À Casablanca, un chantier longtemps scruté touche enfin au but. Sous les pavés et les klaxons du centre-ville, le parking souterrain de l’hypercentre boucle ses derniers réglages avant d’accueillir ses premiers véhicules.
Dans ce cœur urbain où chaque mètre carré compte, l’ouvrage arrive comme une respiration. Deux niveaux creusés sous les artères les plus fréquentées, Nations-Unies, Rachidi, FAR, Brahim Roudani pour un total de 703 places, dont des zones prévues pour les voitures électriques et les deux-roues. Un ensemble pensé pour moderniser la circulation et absorber la pression quotidienne du stationnement.

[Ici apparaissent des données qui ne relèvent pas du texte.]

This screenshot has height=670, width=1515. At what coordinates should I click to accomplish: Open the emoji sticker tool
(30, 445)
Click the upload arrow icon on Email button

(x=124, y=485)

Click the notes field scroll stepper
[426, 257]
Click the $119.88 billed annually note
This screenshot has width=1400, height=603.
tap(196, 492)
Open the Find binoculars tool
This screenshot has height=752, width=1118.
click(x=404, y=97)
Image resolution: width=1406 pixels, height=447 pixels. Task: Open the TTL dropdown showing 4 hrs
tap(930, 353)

Casa Transports, qui pilote le projet, rappelle que cette ouverture fera passer la capacité globale du centre-ville à 1.600 places, confirmant la stratégie de la ville : réorganiser l’espace, fluidifier, rééquilibrer.

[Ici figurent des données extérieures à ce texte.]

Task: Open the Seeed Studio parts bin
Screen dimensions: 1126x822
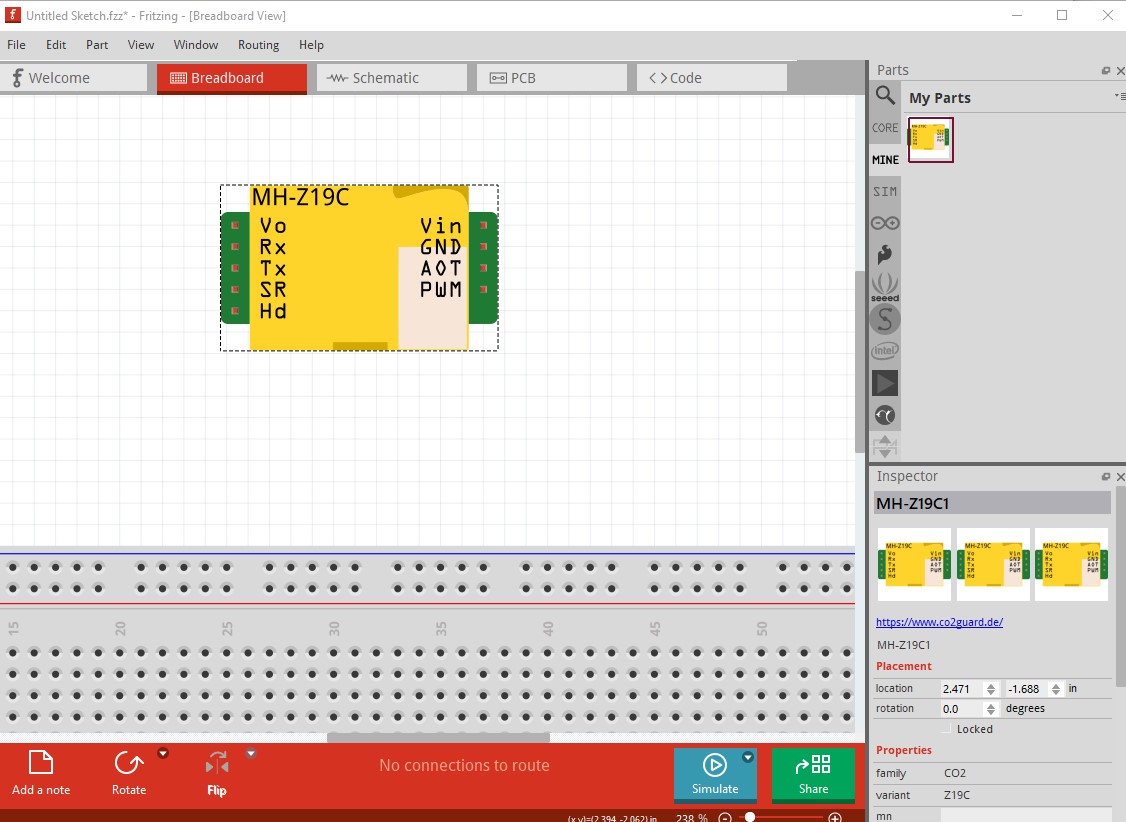Action: (885, 287)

L’investissement est à la hauteur des ambitions. 156 millions de dirhams injectés dans la construction, auxquels s’ajoutent 41 millions de dirhams destinés à réaménager la surface et les espaces verts. Car une fois le gros œuvre enterré, la ville récupère en surface bien plus qu’un trottoir. Un parc de 4,5 hectares vient redessiner le paysage, offrant un nouveau souffle à un quartier saturé.

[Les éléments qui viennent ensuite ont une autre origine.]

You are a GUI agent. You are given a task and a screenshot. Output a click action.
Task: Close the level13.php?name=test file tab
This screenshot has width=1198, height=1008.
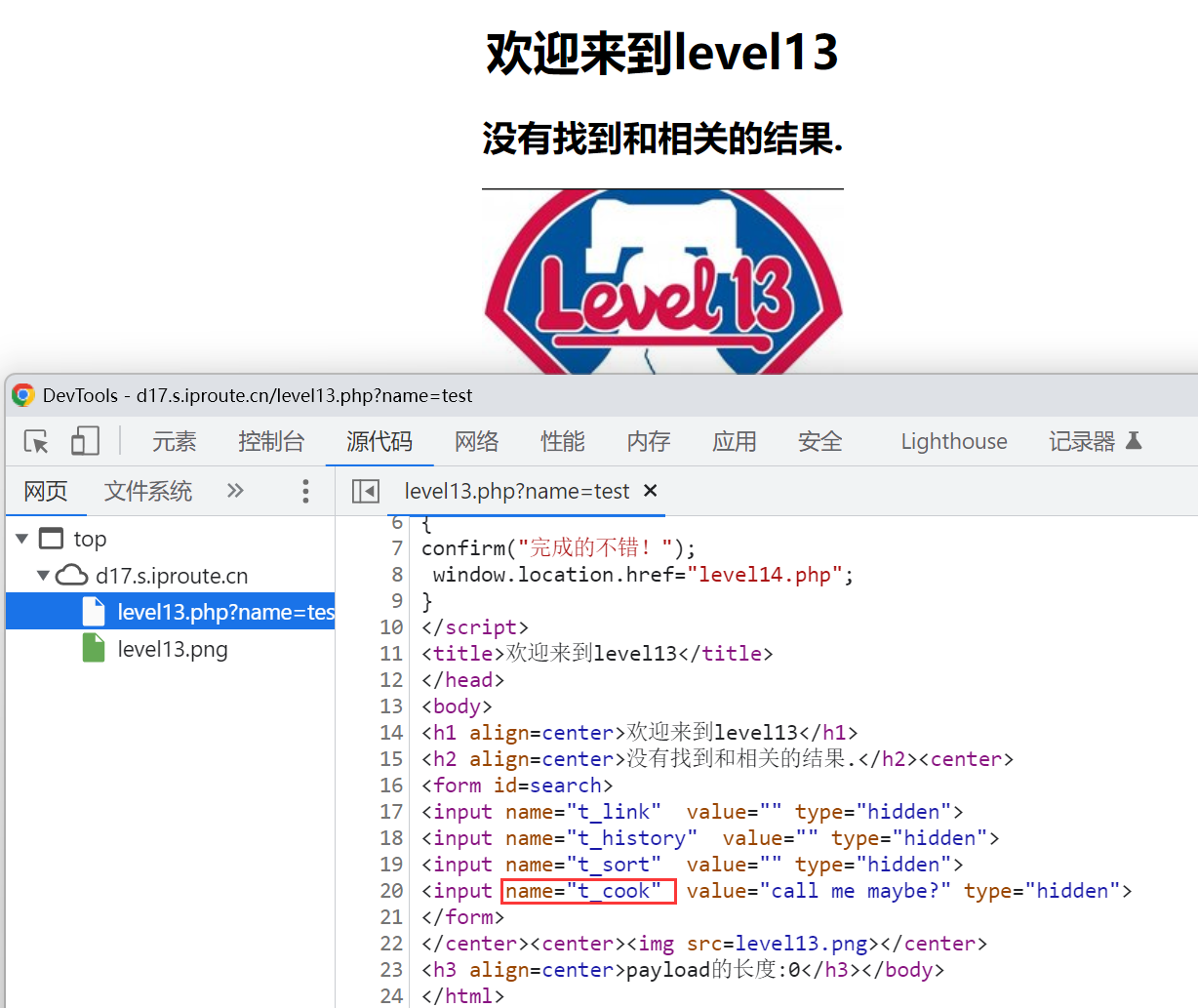click(651, 491)
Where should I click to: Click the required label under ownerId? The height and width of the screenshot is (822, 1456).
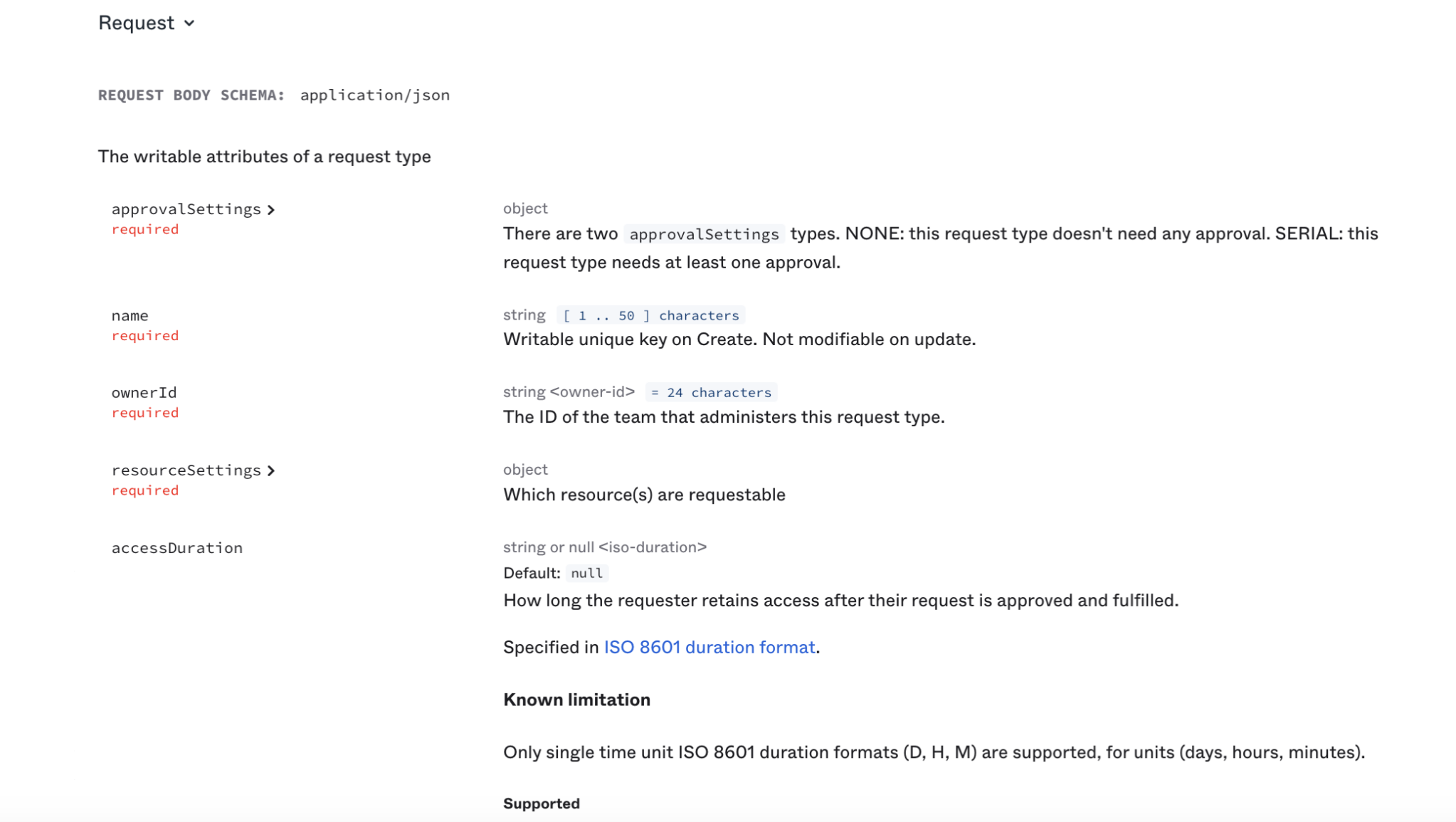coord(144,413)
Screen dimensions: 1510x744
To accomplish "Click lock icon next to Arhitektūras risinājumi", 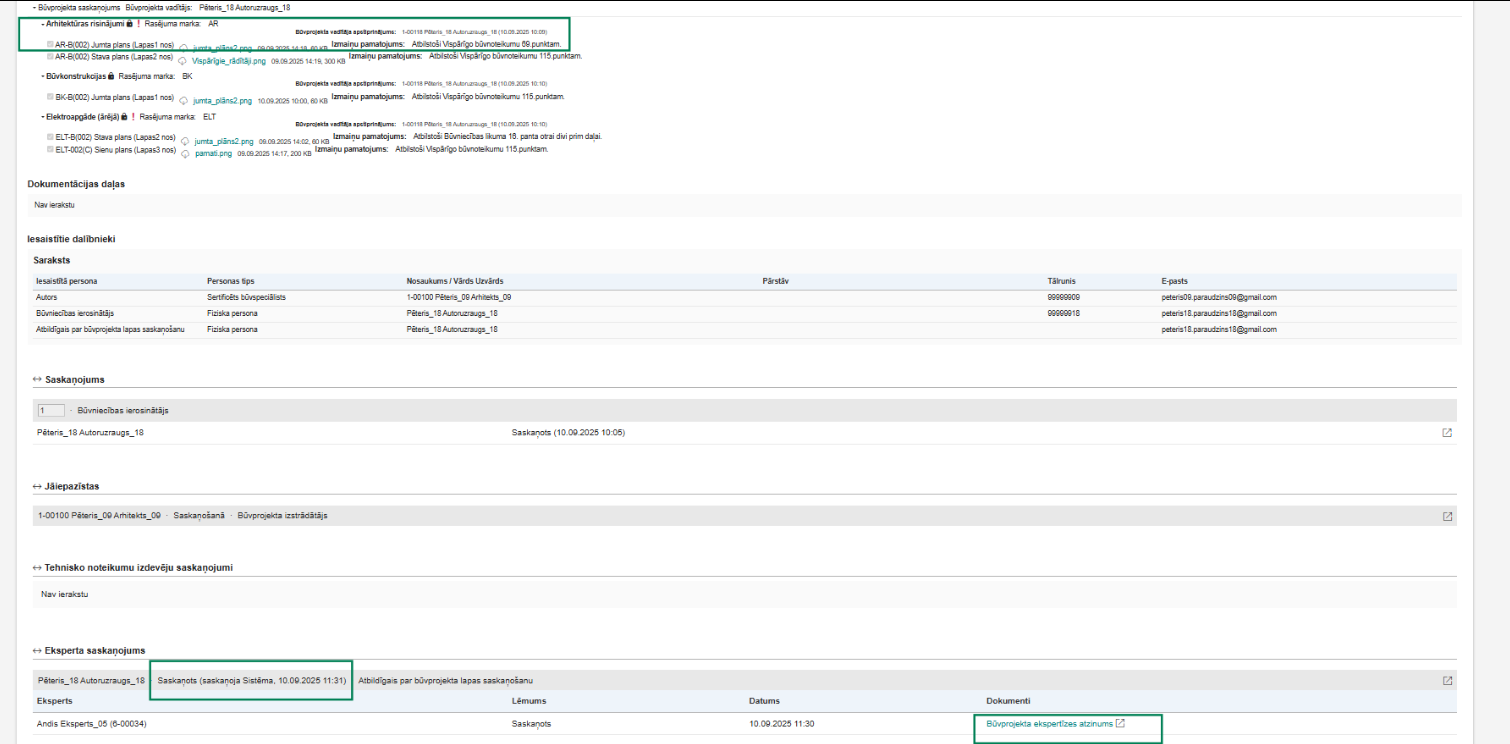I will (x=130, y=23).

À l’intérieur, la sécurité est traitée comme un chapitre à part entière : 107 caméras, toutes reliées en temps réel au centre de supervision, un espace de lavage, quatre ascenseurs pour garantir l’accessibilité aux personnes à mobilité réduite, et une circulation repensée pour que chaque entrée et sortie se fasse sans heurt.
Douze mois de travaux auront été nécessaires pour livrer ce sous-sol stratégique. Désormais, ne reste qu’à lever les derniers panneaux de chantier. La ville, elle, attend déjà les clés.